鍛えてるだけあってスタイルも良いし。胸も大きい。密かに大きいな、と思っていたヴィクトリアよりさらに大きそうだ。Gカップぐらいありそうだ。


「あー、どちらさまで?」

「ふふん、下賤に名乗る名など無くてよ」


 うわー。そんな気はしてたけど、関わり合いにはなりたくないタイプの面倒な女だ。


「さいですか……」

「見てくれは良いから、そうねペットとしてなら良いかもしれませんわね」

「へ?ペット」


 犬猫的愛玩用ではない。サーカス的調教用だ。彼女のペットと言うセリフからは、そんなニュアンスが読み取れる。


「アリシアに捨てられたらわたくしの元へ来なさい。ペットとして飼ってあげるわ。オーホッホッホッホッホッ」


 縦ロールのお嬢様はそう言うと、らしい笑い声を響かせながら立ち去って行った。


「ペットは嫌だな……奴隷の方がマシだ」


 改めて周りを見ると、まだ数人の姿がちらほら見える。彼女達が居なくなるまで今しばらくは、疲れたふりをして横になっていよう。

 一人くらい優しい言葉を掛けに来てくれても良いと思うんだけどな。薄情な娘達だこと。


「それにしても、殿下を呼び捨てか……」


 第一王女ロゼリエは冒険者として放浪中。第三王女はまだ4歳。となると姫様を呼び捨てに出来るのは他の親族。

 確か姫様には従妹が居たはず。現王の実弟で四大公爵の一人フローレス公爵が一人娘、名は……忘れた。そして第二王子の婚約者。

 クロエもどれかの公爵家の娘で、ヴィクトリアも爵位持ちの家の出だったはず。姫様に仕える事になるとは思ってなかったから、この辺の事はあんまり勉強してないんだよな。やっておけばよかったぜ。

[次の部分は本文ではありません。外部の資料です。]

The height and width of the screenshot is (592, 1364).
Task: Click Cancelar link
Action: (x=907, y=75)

 そんなちょっとした後悔と反省をしていると、またしても影が出来る。


「いやはや貴殿も大変でござるな」


 はぁ、今度は何だ。

 やや辛そうにしながらその場に座り、声の主を見上げる。

 そこには俺と同じ黒髪の女が居た。同い年くらいか?

 女はその黒髪を変に位置が高めというか、まるで丁髷ちょんまげを模しているかのような変則的ポニーテールで纏め、どこか和を感じさせる軽鎧に身を包んでいた。そしてその腰にあるのは紛れもなく、刀。


「貴方は?」

「おお、これは失礼。某、大和皇国出身のカエデ・ニシツノミヤと申す者でござる」

「……グレン・ヨザクラです」


 彼女の「~ござる」口調は、冗談等ではなくマジのようだ。次から次へと濃ゆいな。


「話は聞いているでござる。何でも迷い人だとか。見た目も似ておるし、もしかしたら祖が同郷やもしれないでござるな。宜しくして貰えると幸いでござる」

「え、ええ。よろしくお願いします」


 なぜこんなにも最初から友好的な態度なのか。祖先が同郷かもと言うだけでグイグイ来すぎだろ。

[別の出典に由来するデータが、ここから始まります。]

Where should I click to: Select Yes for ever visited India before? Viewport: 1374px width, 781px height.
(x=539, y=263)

 取り敢えず座ったままでは失礼だろうと立ち上がり、彼女と握手を交わす。


「む。存外傷が目立つでござるな。失礼」


 そう言うと右手を俺に翳し、治癒魔法を発動させる。以前見たカールのモノよりは数段落ちるようだが、ヴィクトリアに叩きのめされて出来た傷が確実に治っていく。


「おぉ!有難うございます」

「―――これで良し。小さな傷程度なら某でも治せる故、いつでも頼ってくれると嬉しいでござる」


 治癒魔法が使えるという事は、エレノア教徒か。


「はい、機会があればその好意に甘えさせていただきます。……それで私に何の御用で?」

「……あぁ!そうでござった!実はフィオ殿の事についてお教えしておこうと思った次第でござる」


 今本気で忘れていなかったか?もしかしてアホの子か?


「フィオ殿?」

「先程の御仁の事でござる。フィオ殿の本名はフィオランツァ・ルゥ・フローレス。殿下の従妹君でフローレス公爵家の御令嬢でござる」

「やはりそうですか」

「おや?知っていたのでござるか?」

「いえ、そう言う訳では無いのですがひ……殿下の事を呼び捨てにしておられたので。もしかしたら、と」

「……聞いていた通り頭は回るのでござるな」

「はい?今なんと?」


 ただアホなだけの人じゃないようだな。言動一つ一つをつぶさに観察してくる。


「いや、何でもないでござる。それよりもフィオ殿の事でござる。あの御仁はある理由により男嫌いな所があるのでござる」

「理由とは?」

「それは某の口からは言えぬでござる」


 男に襲われたか?いや、それなら男を怖がるか憎むかだろう。態々接触してこようとはしない筈。となると……あぁ、


「とにかく、本来の性格も相まって殿方に対して攻撃的と言うか、少々苛烈な部分が有るのでござる。故に彼女と接する場合は、気を付けた方が良いと進言するでござる」

「それはそれは、親切に有難うございます」

「何、気にする必要は無いでござる。余所者同士助け合っていくでござる」

「はい」

「では、某はこれにて」


 そう言ってカエデは一礼すると、去っていった。

 かなり友好的ではあったが、随所に俺の事を探るような様子が見受けられた。大和皇国出身でありながらここに居る以上、彼女も姫様を慕ってのことかもしれない。

 それにカエデ・ニシツノミヤ……ニシツノ。まさか、な。一応調べておくか。

 ただのアホの子じゃないようだ。


「みぎゃっ」

「……」

「むむ。そろそろこの靴も変え時なのでござろうか……新調したばかりなのでござるが」


 やっぱりアホの子なのかもしれん。